Nothing in the records should be altered; retype them all exactly.

# # # # #

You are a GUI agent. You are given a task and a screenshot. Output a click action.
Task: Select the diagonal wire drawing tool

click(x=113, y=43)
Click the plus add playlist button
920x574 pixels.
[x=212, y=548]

# # # # #

(Response):
You are a GUI agent. You are given a task and a screenshot. Output a click action.
Task: Select the diagonal wire drawing tool

click(x=113, y=43)
Click the plus add playlist button
920x574 pixels.
[x=212, y=548]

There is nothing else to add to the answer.